In [30]:
import spacy

In [31]:
#A custom component is something that we need to do to the doc object that we cant do with normal spacy

#Lets create a custom pipe that will never give an object entity as GPE always LOC or nothing
nlp=spacy.load("en_core_web_sm")
doc=nlp("Britain is a place. Mary is a person")
for ent in doc.ents:
    print(ent)
    print(ent.text,ent.label_)

Britain
Britain GPE
Mary
Mary PERSON


In [32]:
#To fulfill the goal lets first import languages
from spacy.language import Language
@Language.component("remove_gpe_custom")
def remove_gpe_custom(doc):
    original_ents=list(doc.ents)
    for ent in original_ents:
        if ent.label_=="GPE":
            original_ents.remove(ent)
    doc.ents=original_ents
    print(doc.ents)
    return doc

#Here we defined a function remove_gpe and decleared it as a custom component.
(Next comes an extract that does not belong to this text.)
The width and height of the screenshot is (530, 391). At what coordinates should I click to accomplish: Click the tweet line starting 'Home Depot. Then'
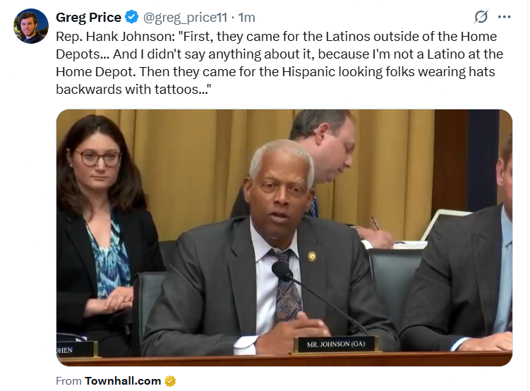click(x=275, y=72)

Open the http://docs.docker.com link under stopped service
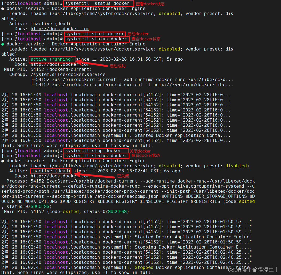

Then, we will be able to manipuate the metadata itself

#Lets add the remove_gpe pipe to the nlp object at the end of the pipeline

#nlp.add_pipe("remove_gpe_custom") #This can only be added once since we can only add same named pipe once.

nlp.analyze_pipes()

{'summary': {'tok2vec': {'assigns': ['doc.tensor'],
   'requires': [],
   'scores': [],
   'retokenizes': False},
  'tagger': {'assigns': ['token.tag'],
   'requires': [],
   'scores': ['tag_acc'],
   'retokenizes': False},
  'parser': {'assigns': ['token.dep',
    'token.head',
    'token.is_sent_start',
    'doc.sents'],
   'requires': [],
   'scores': ['dep_uas',
    'dep_las',
    'dep_las_per_type',
    'sents_p',
    'sents_r',
    'sents_f'],
   'retokenizes': False},
  'attribute_ruler': {'assigns': [],
   'requires': [],
   'scores': [],
   'retokenizes': False},
  'lemmatizer': {'assigns': ['token.lemma'],
   'requires': [],
   'scores': ['lemma_acc'],
   'retokenizes': False},
  'ner': {'assigns': ['doc.ents', 'token.ent_iob', 'token.ent_type'],
   'requires': [],
   'scores': ['ents_f', 'ents_p', 'ents_r', 'ents_per_type'],
   'retokenizes': False}},
 'problems': {'tok2vec': [],
  'tagger': [],
  'parser': [],
  'attribute_ruler': [],
  'lemmatizer': [],
  'ner': []},
 'att

In [33]:
#Now we reanalize the text and see the output with the custom pipe.
doc=nlp("Britain is a place. Mary is a person")
for ent in doc.ents:
    print(ent.text,ent.label_)
    print(ent)

#If we made some useful modifications to the pipe. Then, we can save it for future use by saving it to disk.
nlp.to_disk("custom_en_core_web_sm")

Britain GPE
Britain
Mary PERSON
Mary


In [34]:
#RegEx is a way of achieving complex string matching based on simple or complex patterns.
#We can apply complex rule to find or match text in very short space.
#RegEx comes prepackages with python. We can start using it by importing it.
import re

pattern= r"((\d){1,2} (January|February|March|April))"#This checks for 1 or 2 digits followed by any of these words.
text = "This is a date 2 February. Another date would be 14 April."
matches = re.findall(pattern, text)
print (matches)

#If we want to add more complex regex we can add alternative pattern rules
pattern= r"(((\d){1,2} (January|February|March|April))|((January|February|March|April) (\d){1,2}))"
text = "This is a date 2 February. Another date would be 14 April."
matches = re.findall(pattern, text)
print (matches)
text = "This is a date 2 February. Another date would be April 14."
matches = re.findall(pattern, text)
print (matches)

for match in matches:
    print(match[0])



[('2 February', '2', 'February'), ('14 April', '4', 'April')]
[('2 February', '2 February', '2', 'February', '', '', ''), ('14 April', '14 April', '4', 'April', '', '', '')]
[('2 February', '2 February', '2', 'February', '', '', ''), ('April 14', '', '', '', 'April 14', 'April', '4')]
2 February
April 14


In [35]:
#We can use finditer to get more useful information when searching for patterns in text.
text = "This is a date February 2. Another date would be 14 April."
iter_matches = re.finditer(pattern, text)
print (iter_matches)
for hit in iter_matches:
    print (hit)
    start = hit.start()
    end = hit.end()
    print (text[start:end])

<callable_iterator object at 0x7fab6e208070>
<re.Match object; span=(15, 25), match='February 2'>
February 2
<re.Match object; span=(49, 57), match='14 April'>
14 April


In [36]:
#Now lets learn to use RegEx in Spacy to implement with EntityRuler.
#Lets use RegEx to Match numbers like 555-5555 to PhoneNumber Label.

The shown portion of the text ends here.